What is being asked –
Your task is to repeat exactly the lines below between the line holding "Where should I click to: Expand" and the line holding "Task: Select Johann ZARCO row", inclusive, and only those.
(Provided information)
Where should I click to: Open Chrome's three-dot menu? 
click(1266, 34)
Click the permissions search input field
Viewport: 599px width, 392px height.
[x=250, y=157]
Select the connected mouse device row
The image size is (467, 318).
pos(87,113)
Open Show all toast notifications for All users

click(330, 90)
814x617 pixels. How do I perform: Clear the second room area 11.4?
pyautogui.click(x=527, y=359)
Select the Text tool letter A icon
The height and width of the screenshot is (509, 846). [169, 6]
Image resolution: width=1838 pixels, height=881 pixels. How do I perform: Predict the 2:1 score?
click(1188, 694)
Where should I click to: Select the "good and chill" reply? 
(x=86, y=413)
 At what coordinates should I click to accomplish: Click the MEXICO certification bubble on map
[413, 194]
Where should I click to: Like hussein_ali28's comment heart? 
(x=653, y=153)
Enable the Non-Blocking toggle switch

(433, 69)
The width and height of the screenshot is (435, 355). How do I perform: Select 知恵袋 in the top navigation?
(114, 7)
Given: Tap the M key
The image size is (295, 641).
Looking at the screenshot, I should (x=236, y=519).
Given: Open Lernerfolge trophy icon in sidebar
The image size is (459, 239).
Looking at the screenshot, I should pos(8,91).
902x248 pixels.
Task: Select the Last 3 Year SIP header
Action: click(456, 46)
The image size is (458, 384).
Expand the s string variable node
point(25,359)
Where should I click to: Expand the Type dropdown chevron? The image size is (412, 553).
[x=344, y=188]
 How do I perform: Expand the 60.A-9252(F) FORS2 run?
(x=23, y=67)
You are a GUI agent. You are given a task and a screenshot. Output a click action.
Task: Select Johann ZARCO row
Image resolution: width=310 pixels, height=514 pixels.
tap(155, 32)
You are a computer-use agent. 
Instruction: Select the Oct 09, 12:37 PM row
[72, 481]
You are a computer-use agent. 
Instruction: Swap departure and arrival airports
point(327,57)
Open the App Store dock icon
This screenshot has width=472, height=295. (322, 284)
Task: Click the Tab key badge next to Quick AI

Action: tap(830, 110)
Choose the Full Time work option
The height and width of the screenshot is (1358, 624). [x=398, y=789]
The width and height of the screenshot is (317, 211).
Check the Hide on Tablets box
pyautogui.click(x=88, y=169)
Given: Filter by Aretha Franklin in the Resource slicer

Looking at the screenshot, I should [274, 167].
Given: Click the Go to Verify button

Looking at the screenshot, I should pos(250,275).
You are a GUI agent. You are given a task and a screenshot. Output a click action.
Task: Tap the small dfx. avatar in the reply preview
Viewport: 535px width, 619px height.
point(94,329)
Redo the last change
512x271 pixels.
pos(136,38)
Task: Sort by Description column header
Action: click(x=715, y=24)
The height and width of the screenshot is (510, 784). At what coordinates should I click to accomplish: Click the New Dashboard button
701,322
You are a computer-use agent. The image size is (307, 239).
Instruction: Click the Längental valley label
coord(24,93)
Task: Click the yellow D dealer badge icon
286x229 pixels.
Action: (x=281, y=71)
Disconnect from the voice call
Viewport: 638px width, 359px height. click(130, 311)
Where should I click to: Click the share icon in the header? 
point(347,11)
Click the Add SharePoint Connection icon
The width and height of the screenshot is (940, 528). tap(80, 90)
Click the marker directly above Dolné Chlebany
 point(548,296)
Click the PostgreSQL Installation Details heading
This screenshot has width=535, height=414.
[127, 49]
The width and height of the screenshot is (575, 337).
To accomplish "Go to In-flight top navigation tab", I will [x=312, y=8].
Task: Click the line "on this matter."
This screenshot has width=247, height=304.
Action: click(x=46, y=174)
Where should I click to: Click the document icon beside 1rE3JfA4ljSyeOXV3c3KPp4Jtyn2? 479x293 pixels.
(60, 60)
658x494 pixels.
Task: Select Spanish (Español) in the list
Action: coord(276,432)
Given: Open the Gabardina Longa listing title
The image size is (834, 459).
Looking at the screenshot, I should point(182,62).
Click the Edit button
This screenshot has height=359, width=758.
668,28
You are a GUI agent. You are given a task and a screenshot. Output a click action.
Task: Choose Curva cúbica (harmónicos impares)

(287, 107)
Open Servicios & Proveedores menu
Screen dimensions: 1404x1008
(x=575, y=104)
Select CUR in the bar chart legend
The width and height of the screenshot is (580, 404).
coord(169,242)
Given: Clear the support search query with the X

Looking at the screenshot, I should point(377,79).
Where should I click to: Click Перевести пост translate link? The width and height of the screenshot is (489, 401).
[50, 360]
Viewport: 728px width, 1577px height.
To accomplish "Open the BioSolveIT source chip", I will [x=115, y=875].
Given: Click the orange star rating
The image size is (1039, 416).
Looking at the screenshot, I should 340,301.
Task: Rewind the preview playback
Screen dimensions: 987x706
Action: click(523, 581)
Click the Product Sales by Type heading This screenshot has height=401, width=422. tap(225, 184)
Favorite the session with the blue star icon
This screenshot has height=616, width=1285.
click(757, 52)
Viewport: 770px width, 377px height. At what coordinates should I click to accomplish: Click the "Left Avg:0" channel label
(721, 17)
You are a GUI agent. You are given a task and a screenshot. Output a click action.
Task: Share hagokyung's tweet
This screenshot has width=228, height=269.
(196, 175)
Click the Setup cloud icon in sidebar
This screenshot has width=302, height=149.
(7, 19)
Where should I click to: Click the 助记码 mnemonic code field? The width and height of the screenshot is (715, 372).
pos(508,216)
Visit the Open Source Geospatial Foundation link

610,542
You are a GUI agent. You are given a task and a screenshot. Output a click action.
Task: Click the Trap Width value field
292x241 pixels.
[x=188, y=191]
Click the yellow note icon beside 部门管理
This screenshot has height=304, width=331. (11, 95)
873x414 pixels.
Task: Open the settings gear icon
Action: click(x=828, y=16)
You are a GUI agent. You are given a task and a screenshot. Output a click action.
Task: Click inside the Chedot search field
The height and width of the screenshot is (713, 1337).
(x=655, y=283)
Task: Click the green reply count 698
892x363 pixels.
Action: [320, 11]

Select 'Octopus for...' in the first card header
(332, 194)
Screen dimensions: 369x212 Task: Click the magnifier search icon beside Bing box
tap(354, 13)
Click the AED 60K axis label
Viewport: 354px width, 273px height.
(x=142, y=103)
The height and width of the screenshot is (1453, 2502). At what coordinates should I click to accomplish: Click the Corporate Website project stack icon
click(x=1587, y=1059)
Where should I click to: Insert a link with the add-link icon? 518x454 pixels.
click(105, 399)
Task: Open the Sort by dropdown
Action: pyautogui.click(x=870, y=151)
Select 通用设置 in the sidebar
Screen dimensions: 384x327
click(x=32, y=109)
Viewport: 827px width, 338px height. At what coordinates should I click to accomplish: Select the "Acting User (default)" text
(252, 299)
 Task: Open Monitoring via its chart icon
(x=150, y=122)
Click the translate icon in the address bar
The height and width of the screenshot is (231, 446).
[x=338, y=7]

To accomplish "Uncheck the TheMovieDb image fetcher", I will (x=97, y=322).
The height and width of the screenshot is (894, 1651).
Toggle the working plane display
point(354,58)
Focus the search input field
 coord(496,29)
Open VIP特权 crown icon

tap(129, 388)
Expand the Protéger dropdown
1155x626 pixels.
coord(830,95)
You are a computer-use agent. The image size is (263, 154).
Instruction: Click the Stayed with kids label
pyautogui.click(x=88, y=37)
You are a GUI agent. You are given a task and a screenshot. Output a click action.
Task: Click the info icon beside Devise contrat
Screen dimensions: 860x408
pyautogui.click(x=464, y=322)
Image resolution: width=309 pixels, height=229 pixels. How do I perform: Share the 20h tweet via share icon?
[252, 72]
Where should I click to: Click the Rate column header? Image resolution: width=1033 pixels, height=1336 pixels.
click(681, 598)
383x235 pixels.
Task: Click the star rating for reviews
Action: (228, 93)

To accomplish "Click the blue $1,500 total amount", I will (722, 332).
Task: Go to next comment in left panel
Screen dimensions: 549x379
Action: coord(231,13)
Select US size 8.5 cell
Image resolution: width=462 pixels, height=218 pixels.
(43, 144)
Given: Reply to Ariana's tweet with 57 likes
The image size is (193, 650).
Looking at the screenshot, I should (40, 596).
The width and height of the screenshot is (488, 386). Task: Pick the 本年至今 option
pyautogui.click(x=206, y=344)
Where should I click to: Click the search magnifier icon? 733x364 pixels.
(End Provided information)
Solution below –
Where should I click to: Expand the Type dropdown chevron? The image size is (412, 553).
[x=344, y=188]
 How do I perform: Expand the 60.A-9252(F) FORS2 run?
(x=23, y=67)
You are a GUI agent. You are given a task and a screenshot. Output a click action.
Task: Select Johann ZARCO row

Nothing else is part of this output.